McLusky

The Difference Between Me And You Is That I'm Not On Fire

BY Bill AdamsPublished Jul 1, 2004

For a band that showed so much promise on their sophomore release, McLusky screwed up big on The Difference. Even with its off-the-cuff, conversational lyrics and Flipper-esque bass lines McLusky's third album comes up sounding flat and two dimensional. The deliberately intrusive, barking vocals aside, McLusky never manage to build a vibe or purpose on The Difference. The album feels scattered and flaccid; the overly-thought lyrics of some songs failing in the fact that singer Andrew Falkous has no idea what a melody is, and didn't bother to make up for it by adopting a decent sense of timing.
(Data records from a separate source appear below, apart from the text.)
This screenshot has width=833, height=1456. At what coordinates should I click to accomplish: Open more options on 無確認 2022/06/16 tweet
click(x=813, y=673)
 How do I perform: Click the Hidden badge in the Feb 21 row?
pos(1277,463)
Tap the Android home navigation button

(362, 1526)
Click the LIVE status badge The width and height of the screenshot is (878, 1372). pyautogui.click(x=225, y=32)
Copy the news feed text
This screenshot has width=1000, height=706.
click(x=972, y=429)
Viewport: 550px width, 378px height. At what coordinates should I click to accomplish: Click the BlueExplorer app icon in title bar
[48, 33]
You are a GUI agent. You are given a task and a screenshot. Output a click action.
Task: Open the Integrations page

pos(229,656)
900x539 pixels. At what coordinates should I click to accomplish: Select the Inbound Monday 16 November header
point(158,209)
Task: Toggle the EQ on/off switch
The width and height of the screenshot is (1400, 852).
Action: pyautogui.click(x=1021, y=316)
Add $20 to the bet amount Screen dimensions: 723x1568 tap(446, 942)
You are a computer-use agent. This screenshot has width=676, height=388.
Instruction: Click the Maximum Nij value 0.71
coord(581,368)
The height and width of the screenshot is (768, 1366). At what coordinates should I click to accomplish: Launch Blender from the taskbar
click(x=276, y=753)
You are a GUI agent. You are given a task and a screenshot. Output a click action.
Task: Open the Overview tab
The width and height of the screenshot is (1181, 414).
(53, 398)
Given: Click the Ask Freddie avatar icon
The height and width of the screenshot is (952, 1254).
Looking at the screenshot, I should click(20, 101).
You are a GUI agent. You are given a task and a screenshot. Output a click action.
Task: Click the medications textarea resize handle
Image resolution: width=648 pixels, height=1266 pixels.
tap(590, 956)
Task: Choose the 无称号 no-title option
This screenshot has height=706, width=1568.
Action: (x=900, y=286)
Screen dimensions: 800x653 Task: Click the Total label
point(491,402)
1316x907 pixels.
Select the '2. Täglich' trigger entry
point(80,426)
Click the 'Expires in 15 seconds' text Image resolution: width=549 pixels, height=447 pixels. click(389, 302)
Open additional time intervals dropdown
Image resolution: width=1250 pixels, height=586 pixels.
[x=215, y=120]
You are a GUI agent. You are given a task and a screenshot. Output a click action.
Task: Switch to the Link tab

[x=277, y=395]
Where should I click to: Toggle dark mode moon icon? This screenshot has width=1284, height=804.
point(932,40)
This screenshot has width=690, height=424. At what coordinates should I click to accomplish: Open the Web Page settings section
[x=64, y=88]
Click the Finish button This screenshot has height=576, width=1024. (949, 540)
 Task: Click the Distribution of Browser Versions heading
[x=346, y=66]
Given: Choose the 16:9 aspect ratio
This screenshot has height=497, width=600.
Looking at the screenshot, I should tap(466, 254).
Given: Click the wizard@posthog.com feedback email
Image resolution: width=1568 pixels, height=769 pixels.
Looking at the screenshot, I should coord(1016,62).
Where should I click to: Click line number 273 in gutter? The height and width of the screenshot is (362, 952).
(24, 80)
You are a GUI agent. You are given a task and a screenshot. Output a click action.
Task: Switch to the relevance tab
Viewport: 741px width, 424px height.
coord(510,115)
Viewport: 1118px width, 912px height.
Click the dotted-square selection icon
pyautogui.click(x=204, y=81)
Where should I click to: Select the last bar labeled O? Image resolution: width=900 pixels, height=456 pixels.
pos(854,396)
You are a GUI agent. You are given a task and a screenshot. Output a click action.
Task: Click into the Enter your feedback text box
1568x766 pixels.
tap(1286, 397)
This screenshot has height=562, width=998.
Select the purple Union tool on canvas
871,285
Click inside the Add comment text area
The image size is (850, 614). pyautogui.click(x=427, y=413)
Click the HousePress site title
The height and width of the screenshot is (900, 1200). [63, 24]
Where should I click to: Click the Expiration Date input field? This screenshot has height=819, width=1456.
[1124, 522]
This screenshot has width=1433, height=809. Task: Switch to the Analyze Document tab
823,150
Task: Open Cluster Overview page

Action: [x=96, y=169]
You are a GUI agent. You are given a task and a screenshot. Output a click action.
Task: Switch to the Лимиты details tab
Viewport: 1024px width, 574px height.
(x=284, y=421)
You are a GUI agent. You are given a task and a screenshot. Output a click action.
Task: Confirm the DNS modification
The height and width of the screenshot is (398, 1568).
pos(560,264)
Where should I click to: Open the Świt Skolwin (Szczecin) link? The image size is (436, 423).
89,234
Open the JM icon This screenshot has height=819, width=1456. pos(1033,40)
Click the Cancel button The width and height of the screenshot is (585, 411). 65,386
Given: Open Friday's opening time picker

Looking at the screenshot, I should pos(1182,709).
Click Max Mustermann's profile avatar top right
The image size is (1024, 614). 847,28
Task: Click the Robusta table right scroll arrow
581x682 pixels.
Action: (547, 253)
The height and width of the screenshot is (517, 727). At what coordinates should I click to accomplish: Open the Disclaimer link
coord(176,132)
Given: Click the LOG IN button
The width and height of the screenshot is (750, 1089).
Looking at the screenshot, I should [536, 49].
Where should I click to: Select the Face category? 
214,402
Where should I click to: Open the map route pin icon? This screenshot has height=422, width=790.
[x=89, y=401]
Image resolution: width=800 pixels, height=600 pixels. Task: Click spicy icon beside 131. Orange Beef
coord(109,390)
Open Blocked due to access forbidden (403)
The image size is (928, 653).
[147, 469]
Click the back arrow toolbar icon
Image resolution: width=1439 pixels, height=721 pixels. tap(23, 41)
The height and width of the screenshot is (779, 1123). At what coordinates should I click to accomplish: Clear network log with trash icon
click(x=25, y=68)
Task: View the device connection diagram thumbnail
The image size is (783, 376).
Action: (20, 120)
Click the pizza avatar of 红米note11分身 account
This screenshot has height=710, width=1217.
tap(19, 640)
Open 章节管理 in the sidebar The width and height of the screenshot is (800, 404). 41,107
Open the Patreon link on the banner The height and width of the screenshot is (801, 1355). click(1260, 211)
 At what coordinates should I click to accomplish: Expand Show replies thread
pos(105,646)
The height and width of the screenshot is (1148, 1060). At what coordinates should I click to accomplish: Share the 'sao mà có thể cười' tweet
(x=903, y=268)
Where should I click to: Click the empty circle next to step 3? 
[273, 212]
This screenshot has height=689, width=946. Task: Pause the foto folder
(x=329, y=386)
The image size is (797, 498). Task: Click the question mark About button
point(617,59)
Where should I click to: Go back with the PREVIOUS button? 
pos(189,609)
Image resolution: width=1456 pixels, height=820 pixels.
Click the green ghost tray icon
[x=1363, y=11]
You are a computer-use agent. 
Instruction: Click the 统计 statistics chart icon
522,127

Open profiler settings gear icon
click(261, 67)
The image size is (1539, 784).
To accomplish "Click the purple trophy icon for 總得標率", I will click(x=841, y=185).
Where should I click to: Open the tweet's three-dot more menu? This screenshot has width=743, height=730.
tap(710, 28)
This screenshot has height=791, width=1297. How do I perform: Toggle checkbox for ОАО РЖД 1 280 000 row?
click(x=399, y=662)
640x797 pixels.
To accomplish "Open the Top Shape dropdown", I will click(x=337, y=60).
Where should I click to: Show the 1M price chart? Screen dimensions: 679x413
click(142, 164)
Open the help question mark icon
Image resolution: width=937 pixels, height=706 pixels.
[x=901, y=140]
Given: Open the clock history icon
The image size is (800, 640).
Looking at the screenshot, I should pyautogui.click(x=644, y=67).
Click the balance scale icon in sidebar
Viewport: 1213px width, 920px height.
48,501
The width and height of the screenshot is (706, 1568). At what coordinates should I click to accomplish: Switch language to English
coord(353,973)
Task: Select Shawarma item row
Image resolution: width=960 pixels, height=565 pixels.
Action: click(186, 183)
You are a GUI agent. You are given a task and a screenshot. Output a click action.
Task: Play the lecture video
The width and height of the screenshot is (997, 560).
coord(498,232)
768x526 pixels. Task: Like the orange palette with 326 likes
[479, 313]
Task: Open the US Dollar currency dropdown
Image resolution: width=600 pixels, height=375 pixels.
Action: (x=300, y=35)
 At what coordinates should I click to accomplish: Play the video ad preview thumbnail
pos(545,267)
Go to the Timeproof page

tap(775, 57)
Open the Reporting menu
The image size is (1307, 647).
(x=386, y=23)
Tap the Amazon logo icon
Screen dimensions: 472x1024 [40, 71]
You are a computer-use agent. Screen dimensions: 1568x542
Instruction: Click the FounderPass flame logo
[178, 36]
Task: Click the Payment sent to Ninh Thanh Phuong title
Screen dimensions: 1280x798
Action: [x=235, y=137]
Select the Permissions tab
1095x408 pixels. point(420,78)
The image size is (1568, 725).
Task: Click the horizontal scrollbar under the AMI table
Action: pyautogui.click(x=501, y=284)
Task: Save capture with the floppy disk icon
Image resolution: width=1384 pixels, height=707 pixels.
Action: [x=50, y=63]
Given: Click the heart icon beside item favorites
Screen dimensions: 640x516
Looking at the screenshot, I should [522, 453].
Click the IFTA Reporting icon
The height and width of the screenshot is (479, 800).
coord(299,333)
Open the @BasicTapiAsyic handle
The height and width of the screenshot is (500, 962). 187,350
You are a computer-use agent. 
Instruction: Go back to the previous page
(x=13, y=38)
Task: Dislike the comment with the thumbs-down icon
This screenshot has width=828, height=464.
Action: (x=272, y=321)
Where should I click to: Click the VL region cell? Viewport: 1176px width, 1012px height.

Steve Albini's anti-production, which has proven before to either make or break a record, has in this case mangled what wasn't much of an effort anyway. Instrumental parts that can't possibly be meant to distort fall apart at random and Albini's "tiny room" signature production style is of no benefit to McLusky as they're just sonically too loose. The record is unbalanced from beginning to end and just doesn't play to the band's strengths. It's difficult by the album's closer, "Support Systems," to tell whose fault the gross mismanagement of The Difference is; the band's or Albini's. The smart money is on Albini given he's maligned more records than he's improved but by the end of the record the point is moot: it's a lousy record and there's no helping that now. Best wishes to McLusky — hopefully they haven't mortally crippled their careers.